How ‘open’ is open-source AI?
Exploring how the AI Act regulates open-source AI
23 July 2025
Reading time: 9 minutes
‘Open-source AI’ can be a loaded term. It borrows language from open-source software (OSS) to convey the idea of an AI artefact that can be shared, modified and reproduced with little restrictions on users.
Many AI models, systems and frameworks are equally labelled as open source when they offer different degrees of access. For example, OpenAI’s popular GPT models are accessible only via paid APIs and web interfaces, in contradiction with the company’s name. Meta’s self-proclaimed open-source Llama-3’s licence allows users to download and utilise the model as long as they do not hinder Meta’s business interests. EleutherAI instead provides access to training data, code, model and all components necessary to recreate and modify its GPT-NeoX. Various other AI systems exist partway between these cases of minimal and maximal openness.
Irene Solaiman describes this spectrum of access options as the ‘gradient’ of AI release methods, where different degrees of openness come with specific risks and potential benefits. A very open system may be easier to repurpose, if not fully modify, and its release may be relatively transparent, including information about the data it was trained on. With this degree of access anyone can create a derivative output from the system or its accessible components. In theory, the original programmers should not be held responsible for the harms that may result from such outputs.
OSS has historically had a wide variety of contributors, from individual volunteers to large multinational corporations. In recent years, it has relied more heavily on corporate-employed contributors and firm-driven initiatives, with the boundary between the OSS community and private corporations becoming increasingly porous.
As open-source AI grows in popularity, it is also beginning to be regulated differently from proprietary AI systems. Legislations such as the EU AI Act attempt to mitigate AI harms, while making adjustments to reduce burdens on small and independent open-source projects to foster research and innovation. At this juncture, definitions of open-source AI are becoming increasingly critical to programmers, policymakers and, ultimately, people.

--- Activity list ---
(1) Using the passage on open-source AI, explain in one to three sentences why legislation such as the EU AI Act makes adjustments for small and independent open-source projects.
(2) Carry on the passage on open-source AI from its final sentence.
None of the material is needed here.

(Stored data entries)
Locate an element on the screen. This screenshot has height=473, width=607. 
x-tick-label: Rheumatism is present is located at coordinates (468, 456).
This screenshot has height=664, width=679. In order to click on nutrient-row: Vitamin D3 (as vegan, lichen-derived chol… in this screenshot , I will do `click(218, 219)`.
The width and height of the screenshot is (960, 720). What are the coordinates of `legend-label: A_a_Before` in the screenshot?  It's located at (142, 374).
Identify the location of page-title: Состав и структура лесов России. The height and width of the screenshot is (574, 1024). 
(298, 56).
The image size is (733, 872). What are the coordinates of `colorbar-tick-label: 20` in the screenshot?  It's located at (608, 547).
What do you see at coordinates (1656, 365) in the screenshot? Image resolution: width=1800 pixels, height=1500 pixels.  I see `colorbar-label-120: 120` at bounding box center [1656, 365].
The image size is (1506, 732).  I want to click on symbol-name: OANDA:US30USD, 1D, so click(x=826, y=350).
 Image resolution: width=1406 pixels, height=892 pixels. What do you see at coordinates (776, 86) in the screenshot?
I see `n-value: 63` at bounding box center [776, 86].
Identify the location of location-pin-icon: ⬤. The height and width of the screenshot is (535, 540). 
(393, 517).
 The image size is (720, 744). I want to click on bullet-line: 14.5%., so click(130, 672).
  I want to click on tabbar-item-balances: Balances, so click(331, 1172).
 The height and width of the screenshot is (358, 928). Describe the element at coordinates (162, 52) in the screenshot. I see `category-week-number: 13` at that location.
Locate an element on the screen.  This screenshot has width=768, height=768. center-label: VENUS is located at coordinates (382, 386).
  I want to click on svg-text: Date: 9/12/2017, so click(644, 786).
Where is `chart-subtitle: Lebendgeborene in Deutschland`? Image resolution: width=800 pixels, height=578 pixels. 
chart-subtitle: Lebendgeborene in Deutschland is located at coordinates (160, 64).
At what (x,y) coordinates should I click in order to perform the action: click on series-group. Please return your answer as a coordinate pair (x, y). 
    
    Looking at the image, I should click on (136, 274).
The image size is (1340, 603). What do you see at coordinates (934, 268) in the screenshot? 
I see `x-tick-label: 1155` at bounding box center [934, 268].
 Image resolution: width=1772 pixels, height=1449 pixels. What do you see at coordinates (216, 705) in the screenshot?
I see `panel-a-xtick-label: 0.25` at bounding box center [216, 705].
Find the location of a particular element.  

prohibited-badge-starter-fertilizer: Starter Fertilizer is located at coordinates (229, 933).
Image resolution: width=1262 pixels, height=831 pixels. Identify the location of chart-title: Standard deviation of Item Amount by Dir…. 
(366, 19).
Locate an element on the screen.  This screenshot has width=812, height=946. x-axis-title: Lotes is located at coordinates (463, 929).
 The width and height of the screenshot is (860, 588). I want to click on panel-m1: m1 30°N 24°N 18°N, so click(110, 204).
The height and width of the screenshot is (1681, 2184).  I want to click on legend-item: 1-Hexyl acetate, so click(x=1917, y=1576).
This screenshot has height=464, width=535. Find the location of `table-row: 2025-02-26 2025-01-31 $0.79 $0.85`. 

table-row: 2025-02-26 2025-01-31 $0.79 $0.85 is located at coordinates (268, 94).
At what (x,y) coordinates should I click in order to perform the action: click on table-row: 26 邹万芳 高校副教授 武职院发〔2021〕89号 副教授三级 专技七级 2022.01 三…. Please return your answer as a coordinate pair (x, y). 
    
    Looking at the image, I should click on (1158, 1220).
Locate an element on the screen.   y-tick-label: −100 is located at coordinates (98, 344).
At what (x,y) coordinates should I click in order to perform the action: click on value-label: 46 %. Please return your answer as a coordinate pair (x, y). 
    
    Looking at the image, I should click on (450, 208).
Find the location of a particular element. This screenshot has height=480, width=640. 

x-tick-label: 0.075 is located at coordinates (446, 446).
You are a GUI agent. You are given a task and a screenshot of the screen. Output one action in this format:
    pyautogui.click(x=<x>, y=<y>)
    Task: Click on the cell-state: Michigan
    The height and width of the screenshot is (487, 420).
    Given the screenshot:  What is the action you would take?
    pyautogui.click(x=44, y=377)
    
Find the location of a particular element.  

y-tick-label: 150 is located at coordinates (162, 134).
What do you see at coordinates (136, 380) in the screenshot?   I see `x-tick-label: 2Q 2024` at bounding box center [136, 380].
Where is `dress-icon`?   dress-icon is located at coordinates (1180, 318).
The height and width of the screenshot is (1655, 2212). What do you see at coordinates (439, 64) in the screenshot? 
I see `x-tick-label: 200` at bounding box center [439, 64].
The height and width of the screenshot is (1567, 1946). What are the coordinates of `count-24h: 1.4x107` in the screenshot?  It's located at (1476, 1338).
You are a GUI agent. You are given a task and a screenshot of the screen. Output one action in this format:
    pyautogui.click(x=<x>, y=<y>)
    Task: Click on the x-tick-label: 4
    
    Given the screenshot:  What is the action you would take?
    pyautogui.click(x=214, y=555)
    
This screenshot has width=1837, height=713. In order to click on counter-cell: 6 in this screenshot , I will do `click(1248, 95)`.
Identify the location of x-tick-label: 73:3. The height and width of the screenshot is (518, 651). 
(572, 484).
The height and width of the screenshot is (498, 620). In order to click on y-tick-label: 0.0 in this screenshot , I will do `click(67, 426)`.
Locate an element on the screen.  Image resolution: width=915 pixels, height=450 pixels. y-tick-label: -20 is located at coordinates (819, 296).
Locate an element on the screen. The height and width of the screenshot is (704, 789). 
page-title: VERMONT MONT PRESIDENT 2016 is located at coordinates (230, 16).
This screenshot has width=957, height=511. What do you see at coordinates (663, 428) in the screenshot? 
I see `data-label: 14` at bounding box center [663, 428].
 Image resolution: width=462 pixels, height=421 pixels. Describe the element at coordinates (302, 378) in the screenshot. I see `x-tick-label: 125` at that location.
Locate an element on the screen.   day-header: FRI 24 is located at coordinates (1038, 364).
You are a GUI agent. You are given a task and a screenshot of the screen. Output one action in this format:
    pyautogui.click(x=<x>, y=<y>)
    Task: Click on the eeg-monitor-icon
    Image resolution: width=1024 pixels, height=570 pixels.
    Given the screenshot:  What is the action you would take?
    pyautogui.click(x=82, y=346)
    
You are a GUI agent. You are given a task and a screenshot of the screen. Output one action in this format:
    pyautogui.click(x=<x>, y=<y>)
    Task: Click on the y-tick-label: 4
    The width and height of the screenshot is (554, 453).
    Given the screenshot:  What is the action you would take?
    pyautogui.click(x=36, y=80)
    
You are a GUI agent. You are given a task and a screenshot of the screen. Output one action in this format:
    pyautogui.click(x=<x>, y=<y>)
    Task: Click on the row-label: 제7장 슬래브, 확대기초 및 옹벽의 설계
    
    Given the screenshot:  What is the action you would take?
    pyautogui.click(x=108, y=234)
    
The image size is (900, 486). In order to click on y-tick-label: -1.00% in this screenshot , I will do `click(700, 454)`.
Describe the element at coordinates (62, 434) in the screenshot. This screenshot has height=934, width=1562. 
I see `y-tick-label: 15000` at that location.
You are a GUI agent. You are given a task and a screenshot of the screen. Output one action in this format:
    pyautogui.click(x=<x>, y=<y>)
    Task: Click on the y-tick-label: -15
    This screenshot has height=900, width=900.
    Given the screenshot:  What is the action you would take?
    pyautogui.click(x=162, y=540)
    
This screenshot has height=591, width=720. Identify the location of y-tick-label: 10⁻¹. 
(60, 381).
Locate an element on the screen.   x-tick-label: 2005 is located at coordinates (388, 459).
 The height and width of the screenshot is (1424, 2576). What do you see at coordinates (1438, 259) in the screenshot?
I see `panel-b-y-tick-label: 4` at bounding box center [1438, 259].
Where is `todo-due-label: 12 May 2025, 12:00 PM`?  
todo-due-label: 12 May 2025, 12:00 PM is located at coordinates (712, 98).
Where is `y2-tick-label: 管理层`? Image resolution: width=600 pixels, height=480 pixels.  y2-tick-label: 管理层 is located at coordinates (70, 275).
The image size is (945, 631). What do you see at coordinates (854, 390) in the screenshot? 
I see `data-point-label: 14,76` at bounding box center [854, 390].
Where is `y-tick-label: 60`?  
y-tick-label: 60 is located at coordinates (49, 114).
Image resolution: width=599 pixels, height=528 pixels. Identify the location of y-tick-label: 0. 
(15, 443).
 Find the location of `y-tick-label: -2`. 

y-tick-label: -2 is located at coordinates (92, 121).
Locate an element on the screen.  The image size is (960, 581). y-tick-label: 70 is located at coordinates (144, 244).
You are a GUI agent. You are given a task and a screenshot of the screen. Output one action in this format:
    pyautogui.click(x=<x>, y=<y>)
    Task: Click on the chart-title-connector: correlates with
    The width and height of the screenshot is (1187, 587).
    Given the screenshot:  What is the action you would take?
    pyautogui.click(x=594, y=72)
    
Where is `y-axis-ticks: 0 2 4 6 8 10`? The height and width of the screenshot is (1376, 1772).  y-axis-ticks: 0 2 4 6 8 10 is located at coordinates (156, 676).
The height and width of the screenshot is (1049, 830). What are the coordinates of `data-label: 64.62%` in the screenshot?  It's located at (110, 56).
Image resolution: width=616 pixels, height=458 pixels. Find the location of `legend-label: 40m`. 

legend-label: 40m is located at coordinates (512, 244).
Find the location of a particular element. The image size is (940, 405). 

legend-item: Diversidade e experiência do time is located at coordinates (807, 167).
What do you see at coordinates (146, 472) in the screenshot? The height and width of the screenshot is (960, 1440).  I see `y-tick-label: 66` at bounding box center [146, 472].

--- Responses by item number ---
(1) The EU AI Act tries to mitigate AI harms, but it also makes adjustments that reduce the burdens on small and independent open-source projects. The reason is to foster research and innovation.

(2)
The risks of a binary distinction between open-source and proprietary AI
Public discussions on AI rarely mention the notion of a gradient of openness. Companies like Meta, DeepSeek and EleutherAI contribute to this by using the open-source label as the product of a binary distinction: models can either be open or closed.
This is both confusing and problematic. If the programmers of open-source systems are not liable for the harms cascading from their initial designs, the open-source label could become a get-out-of-jail-free card for corporations who monetise their systems, while opening access to some of their components. If encoded in policy, a binary classification and exemption of liability of open-source AI may create an arbitrary division along the gradient of openness. And those seeking to circumvent regulation might see this as a loophole to exploit.
Policymakers aren’t the only ones struggling with finding appropriate ways to classify the openness of open-source AI. Many online communities and organisations have held public discussions and set up projects to classify the attributes of an open-source AI. The most prominent and most visible of these projects has been the Open Source Initiative (OSI)’s definition.
The OSI’s AI definition
In the 1990s, the OSI formalised and steered the application of the Open Source Definition (OSD), the popular standard determining whether a software licence is open source or not. This has been critical for companies and individuals alike. Open-source licences mean that software is shared without warranty, and people can use it and modify it without worrying about infringing on copyright.
A form of open-source software existed long before the OSI, under the moniker of ‘free software’. In 1998, OSI’s co-founders coined the term ‘open source’ to make the concept more palatable to private companies.
Given the OSI’s reputation for formalising the term and stewarding practices around its use, a general sigh of relief followed the announcement that the initiative would be leading on establishing the Open Source AI Definition (OSAID).
Like the original OSD, the OSAID seeks to qualify what aspects of an AI system grant users the ‘four freedoms’ associated with open source. For a piece of software to be open source, anyone should be able to: use it for any purpose and without having to ask for permission; study how it works and inspect its components; modify it for any purpose, including to change its outputs; and share it for others to use, with or without modifications, for any purpose.
The OSAID draws upon the ‘four freedoms’ to set criteria for the three primary artefacts that constitute an AI system: data, code and model.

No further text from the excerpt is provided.